As for the rest of the week, it was surreal.
It started with Tiger Woods losing in the first round by hitting a 3-wood into the desert on the first extra hole. Then came Saturday, and the greatest comeback in Accenture Match Play Championship when Bubba Watson rallied from 5 down with eight holes to play to beat J.B. Holmes on the 19th hole, after perhaps the longest time it took to take a drop.
Sunday morning was off the charts.
Donald drew back the curtains in his hotel room to see Dove Mountain covered in snow. An overnight winter storm dropped nearly an inch of snow in the high desert, and four hours before the championship match, the fairways were white.
The snow melted in plenty of time, but on the fourth hole against Kaymer, play was halted for 10 minutes because sleet covered the fairway and green. They had to wait for it to melt.

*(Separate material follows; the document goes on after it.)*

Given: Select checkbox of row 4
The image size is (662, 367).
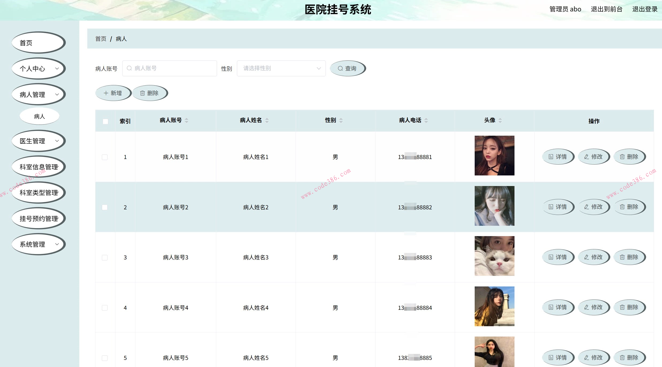Looking at the screenshot, I should [105, 308].
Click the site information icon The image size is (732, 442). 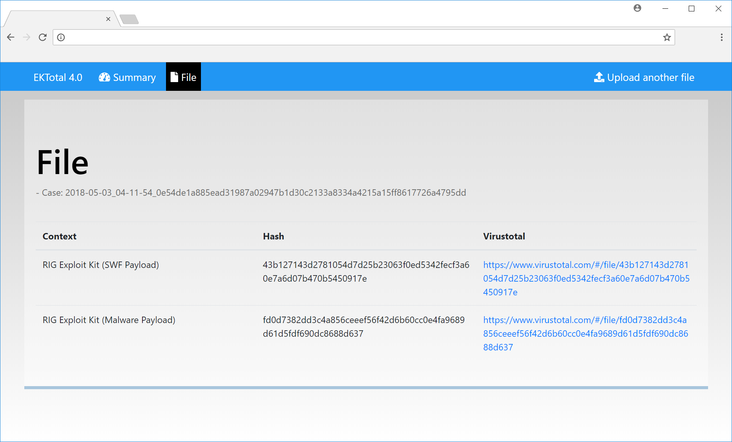[61, 37]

“It was kind of bizarre crouching under my umbrella like that,” Donald said. “We had to pause for 10 or 15 minutes just for the green to dry out. It was testing conditions.”

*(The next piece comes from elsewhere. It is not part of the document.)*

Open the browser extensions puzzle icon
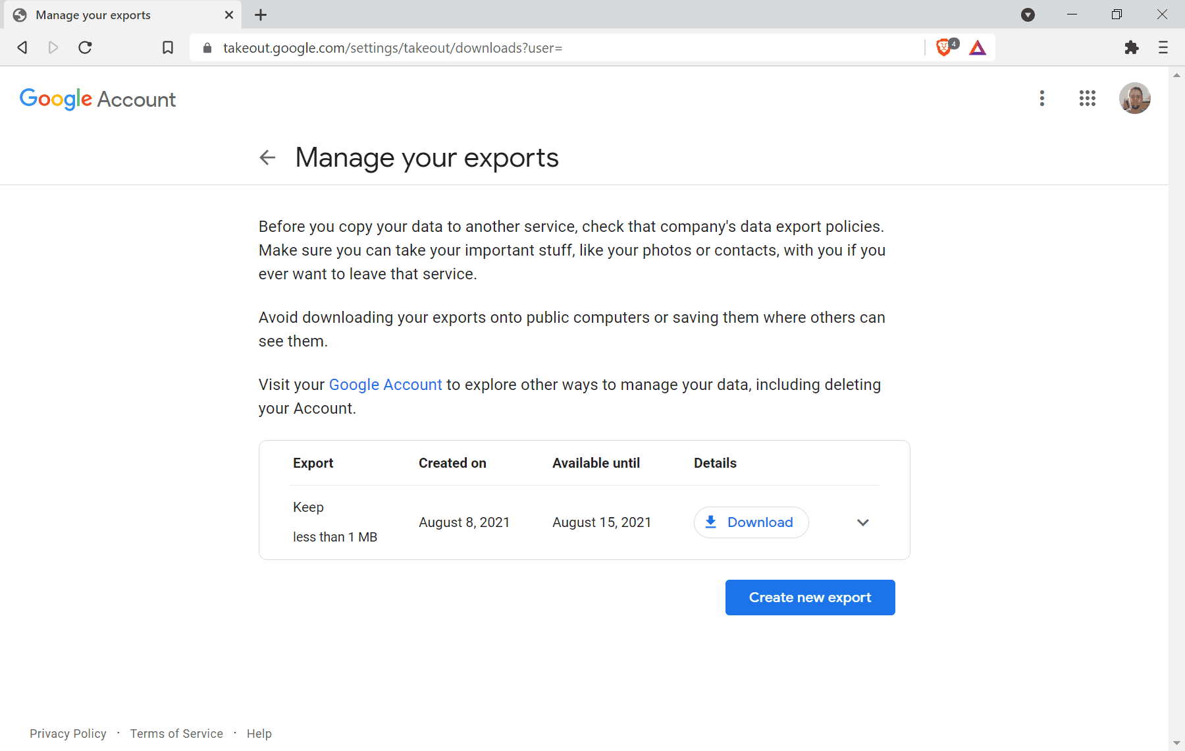1185x751 pixels. pos(1132,47)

That was about the only big test he faced all week.
Kaymer’s consolation prize was going to No. 1 in the world, which he assured just by reaching the championship match. He earned enough points as the runner-up to replace Lee Westwood, who had been there for 17 weeks.
Westwood at No. 1 brought out the critics because when he took over for Tiger Woods, he had only three wins on his two-year ledger for the world ranking. That wasn’t an issue for Kaymer, whose seven wins over the last two years includes a major.

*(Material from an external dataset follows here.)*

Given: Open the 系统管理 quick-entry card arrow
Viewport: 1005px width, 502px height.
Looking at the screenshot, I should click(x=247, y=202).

Donald, with his 3-and-2 victory to beat Kaymer, went up to a career-best No. 3.
That made him pause.
“Whether I deserve No. 3 in the world, I don’t know,” he said. “Certainly in terms of my work ethic and wanting it, then I do deserve it.”
Asked to explain what he meant, Donald again mentioned his lack of wins.
The Match Play counts as his third PGA Tour victory, and first since the 2006 Honda Classic. He has won three times in Europe.
He expected more out of himself.
Even so, he was dismissive of anyone who would suggest he was playing for the money. An American writer a few years ago, writing for the British press, referred to anyone satisfied with a big check as having “Luke Donald disease.”
During his press conference, a prominent British journalist mentioned Donald’s critics and asked if he had noticed them and took satisfaction out of shutting them up.
“I’ve noticed a few of yours,” Donald said with a grin. “I try not to pay too much attention. But the media is hard to escape. And I think unfairly at times, I’ve kind of been … depicted as someone that is very happy contending, picking up checks, but doesn’t really care about winning. And that is really as far away from the truth as it can be.
“I feel like my work ethic is as good as any player out here,” he said. “I work very hard trying to think about ways to keep improving, keep getting better. And winning is what it’s all about.”
His work on the short game cannot be questioned, for it carried Donald to victory against Kaymer.
Donald opened a 3-up lead through five holes, the most impressive at No. 4 after the sleet delay, when Donald stuffed his approach into 2 feet and Kaymer missed his 7-foot birdie.
The German came right back and squared the match after nine holes, then appeared to have the advantage on the 10th when Donald went from the desert into a waste area short of the green. It’s a tough shot from compacted sand, not knowing how the ball will come out. Donald blasted out to 3 feet to halve the hole, and he won the 11th and 12th to take command.
From short of the 15th green, he hit a delicate wedge to 3 feet and went 3 up with three holes to play.
“It was a very good week for me,” Kaymer said. “Of course, I was hoping to win today. I was trying everything I could. I just didn’t play as good as the last few days. And the way Luke plays, even a decent round isn’t enough.”
A decent week wasn’t good enough for Donald. He fixed that with a week unlike any other, and the biggest win of his career.